Но долго миловаться с возлюбленной Святославу было недосуг. Разместив прибывших новобранцев на правом берегу Днепра, где можно было стать широким станом и где их обучением занялся опытный воин Калокир, Святослав велел своим воеводам собраться на совет в гриднице крепостцы. Пока собирались они, Святослав смотрел в сторону ворот, где еще недавно высилась деревянная изба с крестом на кровле, – так еще Ольга повелела некогда. Пару лет назад Святослав велел спалить ее, и ныне там, где стояла церковь христиан, светлели новые бревна частокола, ладно вписавшись в длинную вереницу заостренных свай, окружавших укрепления на Хортице. Святослав был доволен, что велел ту хоромину разрушить. Нечего тут поклонникам Распятого молиться да развеивать те дива, что исстари водились на Хортице. Зато от самой крепости нахоженная тропа вела туда, где испокон веку высился громадный дуб, подле которого славили Перуна Громовержца. Вот это божество! Когда Перун несется по темным тучам, мечет стрелы-молнии, гремит в поднебесье – весь мир замирает. А Христос этот… Коль позволил себя распять, какой ты бог? Ну а к дубу священному Святослав сходил, едва переправился на плоту на Хортицу. На требу не поскупился: и барана отдал на алтарь, и золотое обручье, и мешок с белояровой пшеницей. Сам долго стоял у дуба, шептал что-то беззвучно. Что надо, то Перун и так услышит. И ответит, как всегда отвечал. И как отвечал! Сколько походов свершил Святослав – и всегда ему были удача и слава.

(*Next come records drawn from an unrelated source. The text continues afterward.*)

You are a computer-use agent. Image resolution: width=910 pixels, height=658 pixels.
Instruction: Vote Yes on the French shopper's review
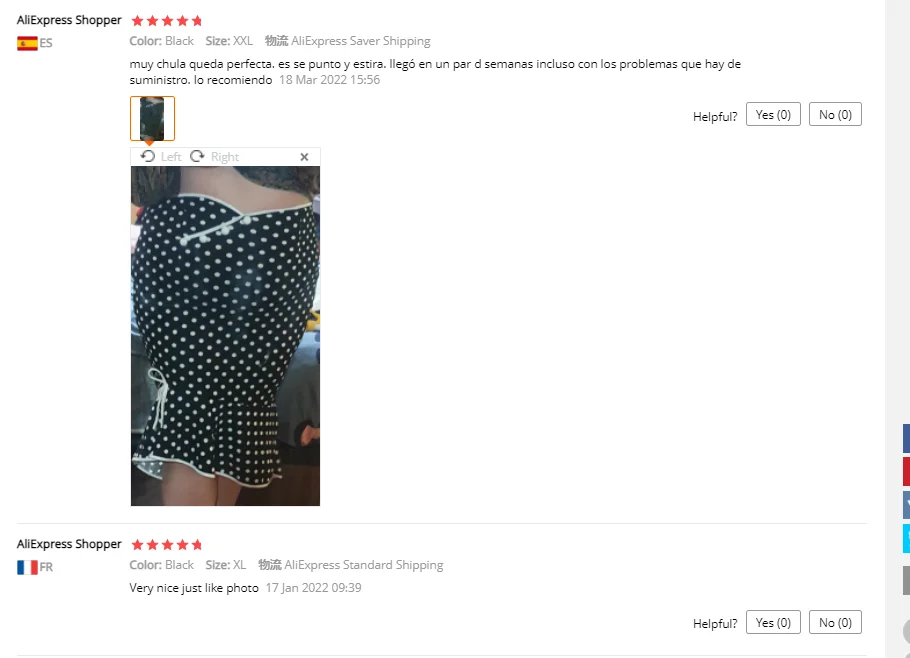[x=773, y=623]
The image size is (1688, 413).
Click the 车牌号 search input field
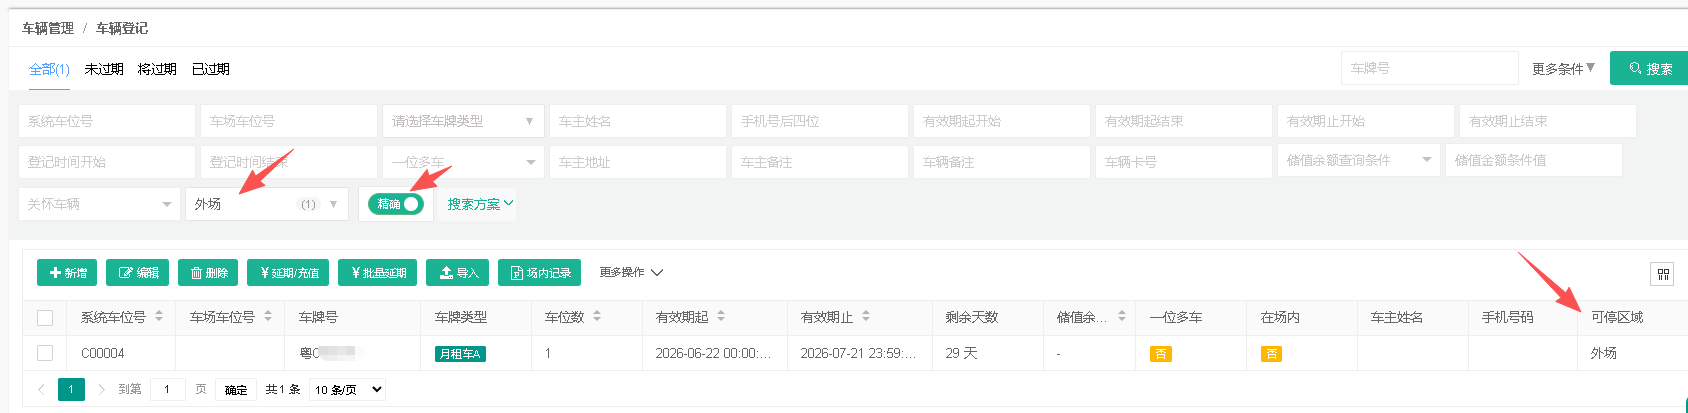[x=1430, y=68]
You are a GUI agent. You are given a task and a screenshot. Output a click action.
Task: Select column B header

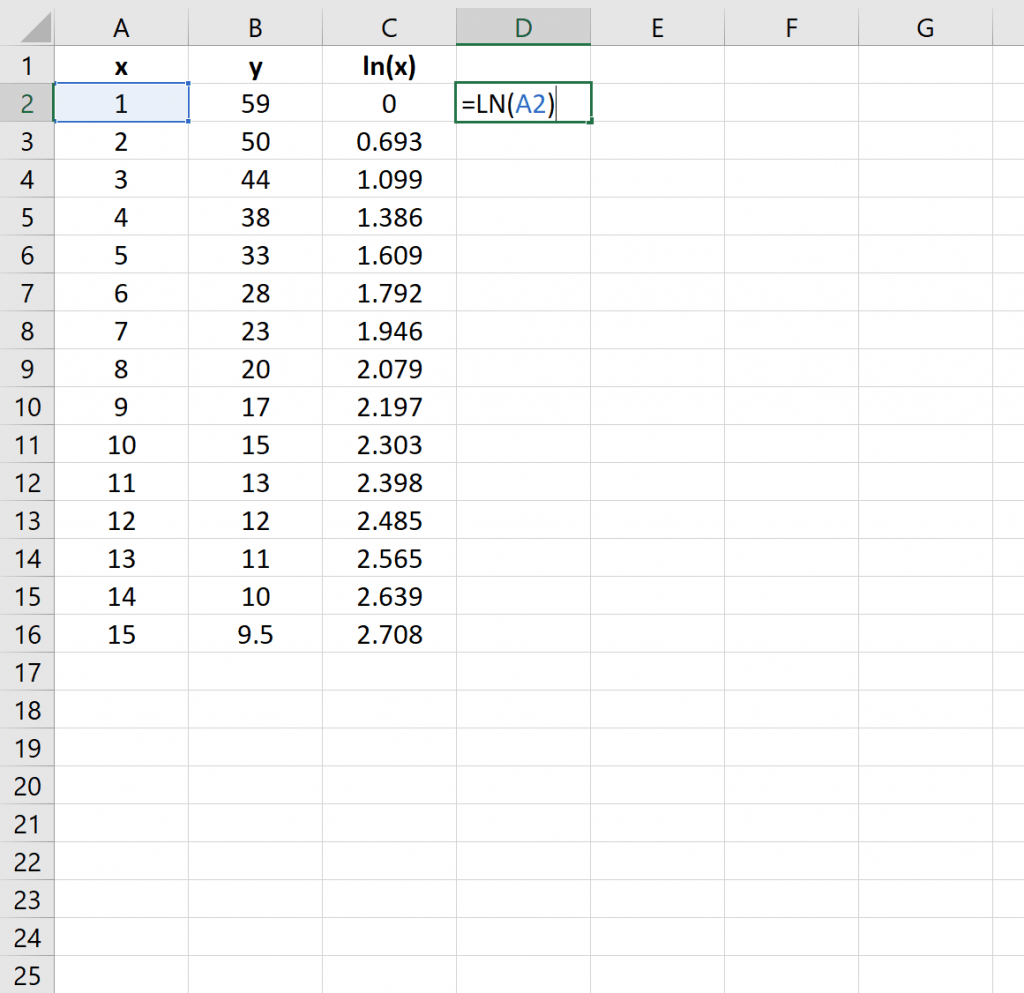point(255,28)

Одно тревожило князя – нет вестей из Болгарии. Святослав сразу после того, как отогнал печенегов от Киева, отправил туда гонца, но тот не вернулся. Может, сгинул в пути? Может, другого отправить? Да к лешему все! Скоро Святослав сам объявится в Болгарском царстве. Надо только Малфриду сперва повидать. И где эту оглашенную носит?

А на совете воевод в гриднице князь сказал собравшимся:

– Долго сидеть тут, на Хортице, я не собираюсь. Вот обучат Калокир и иные воеводы новобранцев, и я их сразу же отправлю на ладьях по Днепру до самого Русского моря. Дальше они пойдут вдоль побережья к устью Дуная, где я свою новую столицу Переяславец ставлю. Я же с испытанной дружиной и теми витязями, что несли службу на Хортице, отправлюсь посуху до самого Дуная. Ибо задумал я одно дело: сообщили мне, что между Бугом и Днестром ныне кочует печенежская орда моего приятеля хана Кури. Вот и чаю приобщить его к нашему походу. Печенеги в Болгарии нам пригодятся – конница у них хороша и воины они храбрые.

Святослав всегда высказывался решительно и скоро, а уж потом воеводы речи вели и обсуждали решения князя. Вот и сейчас загалдели, посыпались вопросы. Многих удивляло, зачем водным путем отправлять молодежь воинскую, зачем разделять отряды? Да и разумно ли предлагать печенегам Кури воевать вместе с русами в Болгарии, когда Святослав, отправляясь на болгар, уже заключил союз с мадьярами? А мадьяры и печенеги никогда меж собой не ладили: ныне оседлые мадьяры еще не забыли, как они делили степи близ устья Днепра с печенегами и те изгнали их всем племенем. Так как же Святослав надеется их объединить? Да и Хортицу без охраны оставлять нельзя. Не ровен час, печенеги опять выйдут к порогам. Это сейчас они развеяны, как прах. А если сойдутся опять? Кто защитит Хортицу, кто отгонит копченых с днепровских порогов? Да и Малушу с дочерьми нельзя оставлять без надежной защиты.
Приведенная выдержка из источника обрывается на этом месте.